Ida Belle Humbel Bainbridge Frazier in 1907 with her third son, Ray, for whom she named her hotel
A photo of a birthday party held in the hotel dining room gives some clues to the traditions that were cherished despite the lack of comforts in daily life
Ida was only 19 as she rode a lumber wagon from Riverside. Just a year before she had come there from Illinois with her husband and two-year-old son. Now in 1887 they were moving on to the promise of a new townsite. Main, Sixth and the Grand circle were being plowed for grading. The mesa was brown and bare without a house in sight. In the middle was an office of the land company with the only well for drinking water. Water for washing and bathing had to be hauled from the Santa Ana River.
On a lot on Sheridan between Ninth and Tenth, the three of them spent nights sleeping under boards leaned against their wagon while building their house. When finished off at just 12 by 14 feet, it lacked most conveniences, including a floor. The coyotes were held at bay, Ida even shot one herself, and one morning when the bedding was taken up, they found a rattlesnake that had been sharing their meager comforts.
Hardships were part of daily life where everywhere you walked was ankle-deep dust, or mud when it rained. Their second son came the following year. Two weeks after, she watched helplessly as her husband died in agony of acute appendicitis. Though misery was common, so was kindness. Left widowed and penniless, she was comforted by Mrs. W. H. Jameson who pressed a $20 gold piece into her hand. A merchant who was owed $50 on their new wagon cleared her debt, handing her a receipt showing “paid in full.”
The railroad was coming and Ida survived by baking bread for the crews. Between 1888-1889, a grasshopper invasion ravaged the lemon groves and Ida helped sew cheesecloth covers for the young trees. When the Hotel Temescal was built, she got a job as a cook. After several lonely years, she fell in love with and wed William Henry Frazier. Their son, Ray, was the first child born in the newly incorporated City of Corona.
Compiled from archives in the Corona Library Heritage Room, Mrs. Ida B. Frazier’s incredible life is punctuated by one reference after another of her pioneering efforts. Delving into the details, one discovers faraway facts over distances of time where only written memories remain.

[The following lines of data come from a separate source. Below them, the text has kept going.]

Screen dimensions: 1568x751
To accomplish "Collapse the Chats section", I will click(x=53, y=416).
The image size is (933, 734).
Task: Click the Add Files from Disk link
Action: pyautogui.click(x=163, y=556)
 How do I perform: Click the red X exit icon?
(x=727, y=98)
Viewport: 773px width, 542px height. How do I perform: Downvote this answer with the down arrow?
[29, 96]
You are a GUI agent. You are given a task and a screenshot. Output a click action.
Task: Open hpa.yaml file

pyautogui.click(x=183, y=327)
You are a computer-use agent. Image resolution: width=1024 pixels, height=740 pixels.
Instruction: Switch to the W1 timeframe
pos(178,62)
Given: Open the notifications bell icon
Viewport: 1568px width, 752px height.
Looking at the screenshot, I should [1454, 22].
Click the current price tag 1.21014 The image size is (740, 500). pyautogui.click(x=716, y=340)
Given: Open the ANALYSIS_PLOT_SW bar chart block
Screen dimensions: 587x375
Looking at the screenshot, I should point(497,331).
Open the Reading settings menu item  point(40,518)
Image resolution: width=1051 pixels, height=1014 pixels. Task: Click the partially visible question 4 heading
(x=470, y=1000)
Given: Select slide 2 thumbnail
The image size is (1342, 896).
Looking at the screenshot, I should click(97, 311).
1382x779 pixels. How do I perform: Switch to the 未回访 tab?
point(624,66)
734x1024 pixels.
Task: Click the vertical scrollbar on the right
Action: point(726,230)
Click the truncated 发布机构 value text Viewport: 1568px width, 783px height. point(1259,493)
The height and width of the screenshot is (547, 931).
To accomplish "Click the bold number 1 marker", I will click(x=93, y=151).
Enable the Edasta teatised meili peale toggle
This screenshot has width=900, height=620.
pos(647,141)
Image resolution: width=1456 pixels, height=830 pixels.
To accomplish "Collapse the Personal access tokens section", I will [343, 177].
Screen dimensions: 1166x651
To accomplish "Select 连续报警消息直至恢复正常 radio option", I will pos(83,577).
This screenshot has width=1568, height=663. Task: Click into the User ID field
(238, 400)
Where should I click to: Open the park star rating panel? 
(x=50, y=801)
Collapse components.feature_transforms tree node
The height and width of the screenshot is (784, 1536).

Ida had been known for her courage, intelligence and hard work. So much so, that when Corona’s only hotel, the Temescal burnt down, the city fathers asked her if she would be willing to operate a new one. The city advanced her the money and Ida Frazier was registered as the property owner in the tax accessment records. She drew the plans for the hotel and it was built just in time to board the arriving telephone crews. It was in this hotel that Corona’s first telephone was installed. The first of many Chamber banquets were held there and it continued to serve for countless seasons of social events.
In the midst of the blossoming town, Ida’s years of poverty were replaced with prosperity. She was soon able to repay the loan to the city and continued a life of service to the community. The hotel stood for decades as a congenial centerpiece in a gentler age, it’s history evolving with the times. Somehow passed up by unraveled redevelopments, the hotel remained active until disassembly in 1998.
An important objective of Corona Heritage Park is to represent “a sense of place” that was once Corona. That “place,” that belonging, that profound feeling of substance, is the progeny of the past century. The hotel that Ida built embodies one of few remaining connections.
The building’s useful function as a hotel had simply ended, but its usefulness has not. In its soon-to-be reconstructed edifice of pleasant architecture is an irreplaceable historical value. March 15, 2004, marked the Hotel Del Rey's 100th Anniversary Celebration at Corona Heritage Park and the ceremonial groundbreaking for its restoration campaign.